Requirement:
The data below must be copied in full and without any change.

Entries provided:
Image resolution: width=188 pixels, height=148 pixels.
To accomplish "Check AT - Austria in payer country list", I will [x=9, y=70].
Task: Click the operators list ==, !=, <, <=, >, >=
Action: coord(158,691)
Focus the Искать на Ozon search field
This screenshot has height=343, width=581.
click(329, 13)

Solution to this problem:
Image resolution: width=188 pixels, height=148 pixels.
To accomplish "Check AT - Austria in payer country list", I will [x=9, y=70].
Task: Click the operators list ==, !=, <, <=, >, >=
Action: coord(158,691)
Focus the Искать на Ozon search field
This screenshot has height=343, width=581.
click(329, 13)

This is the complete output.